### INSTRUKCJE I WYMAGANIA
Zamień w poniższych wierszach każde wystąpienie "Image resolution" na "Screen size" i przepisz je w całości, a resztę tekstu pozostaw bez zmian.

### DANE
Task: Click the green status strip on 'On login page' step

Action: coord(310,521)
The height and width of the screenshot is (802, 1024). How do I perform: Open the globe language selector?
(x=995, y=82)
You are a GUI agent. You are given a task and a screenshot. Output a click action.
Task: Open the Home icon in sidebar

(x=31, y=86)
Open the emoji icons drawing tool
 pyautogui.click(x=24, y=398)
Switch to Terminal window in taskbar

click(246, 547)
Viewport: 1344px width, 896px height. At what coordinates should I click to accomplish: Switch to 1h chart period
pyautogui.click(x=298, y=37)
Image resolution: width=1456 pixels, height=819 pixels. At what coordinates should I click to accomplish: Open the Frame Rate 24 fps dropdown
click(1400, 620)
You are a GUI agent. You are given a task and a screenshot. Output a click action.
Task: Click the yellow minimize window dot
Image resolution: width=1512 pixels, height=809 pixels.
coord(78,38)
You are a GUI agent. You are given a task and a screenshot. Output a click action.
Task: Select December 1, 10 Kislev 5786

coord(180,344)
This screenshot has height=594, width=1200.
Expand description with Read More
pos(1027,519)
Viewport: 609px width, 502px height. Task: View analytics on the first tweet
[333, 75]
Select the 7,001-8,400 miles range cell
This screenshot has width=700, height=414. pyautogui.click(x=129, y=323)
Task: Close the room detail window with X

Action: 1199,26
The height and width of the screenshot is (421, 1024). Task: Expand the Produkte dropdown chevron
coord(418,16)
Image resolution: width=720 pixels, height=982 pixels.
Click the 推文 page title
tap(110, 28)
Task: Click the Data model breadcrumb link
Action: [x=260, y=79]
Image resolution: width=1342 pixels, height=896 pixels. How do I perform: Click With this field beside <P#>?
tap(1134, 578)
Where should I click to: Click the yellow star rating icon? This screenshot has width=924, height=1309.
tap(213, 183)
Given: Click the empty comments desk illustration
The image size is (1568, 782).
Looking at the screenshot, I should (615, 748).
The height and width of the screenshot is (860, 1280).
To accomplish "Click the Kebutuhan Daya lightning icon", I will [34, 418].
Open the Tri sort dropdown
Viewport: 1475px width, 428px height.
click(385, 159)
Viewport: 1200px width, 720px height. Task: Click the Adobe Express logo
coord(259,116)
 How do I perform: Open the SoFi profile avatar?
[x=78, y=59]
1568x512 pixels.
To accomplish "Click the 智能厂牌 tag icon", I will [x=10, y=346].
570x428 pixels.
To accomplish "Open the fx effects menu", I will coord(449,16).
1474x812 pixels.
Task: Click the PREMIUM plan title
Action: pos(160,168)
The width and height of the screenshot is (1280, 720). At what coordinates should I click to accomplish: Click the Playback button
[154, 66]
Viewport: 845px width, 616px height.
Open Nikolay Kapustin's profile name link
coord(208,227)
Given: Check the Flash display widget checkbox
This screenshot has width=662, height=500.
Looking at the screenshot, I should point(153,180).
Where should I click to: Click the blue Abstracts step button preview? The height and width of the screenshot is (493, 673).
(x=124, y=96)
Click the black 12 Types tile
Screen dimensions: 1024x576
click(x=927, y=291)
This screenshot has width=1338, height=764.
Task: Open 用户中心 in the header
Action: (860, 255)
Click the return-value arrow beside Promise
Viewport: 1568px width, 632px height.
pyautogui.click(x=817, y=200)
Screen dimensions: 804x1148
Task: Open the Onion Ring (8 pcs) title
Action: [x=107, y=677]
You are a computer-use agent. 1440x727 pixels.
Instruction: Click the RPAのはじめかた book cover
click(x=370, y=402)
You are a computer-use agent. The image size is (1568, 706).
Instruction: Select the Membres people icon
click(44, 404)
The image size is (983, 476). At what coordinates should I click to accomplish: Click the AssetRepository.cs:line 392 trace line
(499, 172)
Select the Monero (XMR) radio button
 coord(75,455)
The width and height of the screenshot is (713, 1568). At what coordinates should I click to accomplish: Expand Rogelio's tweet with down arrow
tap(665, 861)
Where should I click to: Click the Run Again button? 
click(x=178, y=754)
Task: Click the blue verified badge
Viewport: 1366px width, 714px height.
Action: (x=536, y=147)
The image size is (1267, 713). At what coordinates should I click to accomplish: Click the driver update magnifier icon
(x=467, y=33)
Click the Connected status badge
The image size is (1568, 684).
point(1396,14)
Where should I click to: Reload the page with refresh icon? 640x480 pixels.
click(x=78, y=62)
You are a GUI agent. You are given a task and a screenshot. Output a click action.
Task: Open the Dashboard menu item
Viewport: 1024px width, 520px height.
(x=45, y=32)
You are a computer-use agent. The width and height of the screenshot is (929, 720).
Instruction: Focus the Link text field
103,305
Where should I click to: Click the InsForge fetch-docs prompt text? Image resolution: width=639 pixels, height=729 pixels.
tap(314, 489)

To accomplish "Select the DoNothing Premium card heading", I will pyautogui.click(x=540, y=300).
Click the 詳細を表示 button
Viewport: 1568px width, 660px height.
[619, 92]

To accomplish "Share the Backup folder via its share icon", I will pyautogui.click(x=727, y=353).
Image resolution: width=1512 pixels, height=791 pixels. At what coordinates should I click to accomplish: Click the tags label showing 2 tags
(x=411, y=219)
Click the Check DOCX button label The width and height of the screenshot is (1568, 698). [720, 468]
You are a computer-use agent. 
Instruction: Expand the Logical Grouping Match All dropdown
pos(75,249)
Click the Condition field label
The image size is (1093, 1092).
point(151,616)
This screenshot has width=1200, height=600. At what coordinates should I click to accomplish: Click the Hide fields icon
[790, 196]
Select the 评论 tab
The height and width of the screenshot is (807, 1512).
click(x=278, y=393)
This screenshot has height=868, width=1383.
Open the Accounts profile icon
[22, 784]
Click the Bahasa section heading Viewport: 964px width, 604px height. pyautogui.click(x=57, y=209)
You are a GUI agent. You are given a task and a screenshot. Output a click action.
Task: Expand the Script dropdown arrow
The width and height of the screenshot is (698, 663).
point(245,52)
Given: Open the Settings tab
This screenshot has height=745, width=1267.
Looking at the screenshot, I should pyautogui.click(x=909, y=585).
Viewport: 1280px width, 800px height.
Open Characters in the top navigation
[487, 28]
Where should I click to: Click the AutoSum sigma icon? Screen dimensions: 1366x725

### ODPOWIEDŹ DO ZADANIA
Task: Click the green status strip on 'On login page' step

Action: coord(310,521)
The height and width of the screenshot is (802, 1024). How do I perform: Open the globe language selector?
(x=995, y=82)
You are a GUI agent. You are given a task and a screenshot. Output a click action.
Task: Open the Home icon in sidebar

(x=31, y=86)
Open the emoji icons drawing tool
 pyautogui.click(x=24, y=398)
Switch to Terminal window in taskbar

click(246, 547)
Viewport: 1344px width, 896px height. At what coordinates should I click to accomplish: Switch to 1h chart period
pyautogui.click(x=298, y=37)
Screen size: width=1456 pixels, height=819 pixels. At what coordinates should I click to accomplish: Open the Frame Rate 24 fps dropdown
click(1400, 620)
You are a GUI agent. You are given a task and a screenshot. Output a click action.
Task: Click the yellow minimize window dot
Screen size: width=1512 pixels, height=809 pixels.
coord(78,38)
You are a GUI agent. You are given a task and a screenshot. Output a click action.
Task: Select December 1, 10 Kislev 5786

coord(180,344)
This screenshot has height=594, width=1200.
Expand description with Read More
pos(1027,519)
Viewport: 609px width, 502px height. Task: View analytics on the first tweet
[333, 75]
Select the 7,001-8,400 miles range cell
This screenshot has width=700, height=414. pyautogui.click(x=129, y=323)
Task: Close the room detail window with X

Action: 1199,26
The height and width of the screenshot is (421, 1024). Task: Expand the Produkte dropdown chevron
coord(418,16)
Screen size: width=720 pixels, height=982 pixels.
Click the 推文 page title
tap(110, 28)
Task: Click the Data model breadcrumb link
Action: [x=260, y=79]
Screen size: width=1342 pixels, height=896 pixels. How do I perform: Click With this field beside <P#>?
tap(1134, 578)
Where should I click to: Click the yellow star rating icon? This screenshot has width=924, height=1309.
tap(213, 183)
Given: Click the empty comments desk illustration
The image size is (1568, 782).
Looking at the screenshot, I should (615, 748).
The height and width of the screenshot is (860, 1280).
To accomplish "Click the Kebutuhan Daya lightning icon", I will [34, 418].
Open the Tri sort dropdown
Viewport: 1475px width, 428px height.
click(385, 159)
Viewport: 1200px width, 720px height. Task: Click the Adobe Express logo
coord(259,116)
 How do I perform: Open the SoFi profile avatar?
[x=78, y=59]
1568x512 pixels.
To accomplish "Click the 智能厂牌 tag icon", I will [x=10, y=346].
570x428 pixels.
To accomplish "Open the fx effects menu", I will coord(449,16).
1474x812 pixels.
Task: Click the PREMIUM plan title
Action: pos(160,168)
The width and height of the screenshot is (1280, 720). At what coordinates should I click to accomplish: Click the Playback button
[154, 66]
Viewport: 845px width, 616px height.
Open Nikolay Kapustin's profile name link
coord(208,227)
Given: Check the Flash display widget checkbox
This screenshot has width=662, height=500.
Looking at the screenshot, I should point(153,180).
Where should I click to: Click the blue Abstracts step button preview? The height and width of the screenshot is (493, 673).
(x=124, y=96)
Click the black 12 Types tile
Screen dimensions: 1024x576
click(x=927, y=291)
This screenshot has width=1338, height=764.
Task: Open 用户中心 in the header
Action: (860, 255)
Click the return-value arrow beside Promise
Viewport: 1568px width, 632px height.
pyautogui.click(x=817, y=200)
Screen dimensions: 804x1148
Task: Open the Onion Ring (8 pcs) title
Action: [x=107, y=677]
You are a computer-use agent. 1440x727 pixels.
Instruction: Click the RPAのはじめかた book cover
click(x=370, y=402)
You are a computer-use agent. The image size is (1568, 706).
Instruction: Select the Membres people icon
click(44, 404)
The image size is (983, 476). At what coordinates should I click to accomplish: Click the AssetRepository.cs:line 392 trace line
(499, 172)
Select the Monero (XMR) radio button
 coord(75,455)
The width and height of the screenshot is (713, 1568). At what coordinates should I click to accomplish: Expand Rogelio's tweet with down arrow
tap(665, 861)
Where should I click to: Click the Run Again button? 
click(x=178, y=754)
Task: Click the blue verified badge
Viewport: 1366px width, 714px height.
Action: (x=536, y=147)
The image size is (1267, 713). At what coordinates should I click to accomplish: Click the driver update magnifier icon
(x=467, y=33)
Click the Connected status badge
The image size is (1568, 684).
point(1396,14)
Where should I click to: Reload the page with refresh icon? 640x480 pixels.
click(x=78, y=62)
You are a GUI agent. You are given a task and a screenshot. Output a click action.
Task: Open the Dashboard menu item
Viewport: 1024px width, 520px height.
(x=45, y=32)
You are a computer-use agent. The width and height of the screenshot is (929, 720).
Instruction: Focus the Link text field
103,305
Where should I click to: Click the InsForge fetch-docs prompt text? Screen size: width=639 pixels, height=729 pixels.
tap(314, 489)

To accomplish "Select the DoNothing Premium card heading", I will pyautogui.click(x=540, y=300).
Click the 詳細を表示 button
Viewport: 1568px width, 660px height.
[619, 92]

To accomplish "Share the Backup folder via its share icon", I will pyautogui.click(x=727, y=353).
Screen size: width=1512 pixels, height=791 pixels. At what coordinates should I click to accomplish: Click the tags label showing 2 tags
(x=411, y=219)
Click the Check DOCX button label The width and height of the screenshot is (1568, 698). [720, 468]
You are a computer-use agent. 
Instruction: Expand the Logical Grouping Match All dropdown
pos(75,249)
Click the Condition field label
The image size is (1093, 1092).
point(151,616)
This screenshot has width=1200, height=600. At what coordinates should I click to accomplish: Click the Hide fields icon
[790, 196]
Select the 评论 tab
The height and width of the screenshot is (807, 1512).
click(x=278, y=393)
This screenshot has height=868, width=1383.
Open the Accounts profile icon
[22, 784]
Click the Bahasa section heading Viewport: 964px width, 604px height. pyautogui.click(x=57, y=209)
You are a GUI agent. You are given a task and a screenshot. Output a click action.
Task: Expand the Script dropdown arrow
The width and height of the screenshot is (698, 663).
point(245,52)
Given: Open the Settings tab
This screenshot has height=745, width=1267.
Looking at the screenshot, I should pyautogui.click(x=909, y=585).
Viewport: 1280px width, 800px height.
Open Characters in the top navigation
[487, 28]
Where should I click to: Click the AutoSum sigma icon? Screen dimensions: 1366x725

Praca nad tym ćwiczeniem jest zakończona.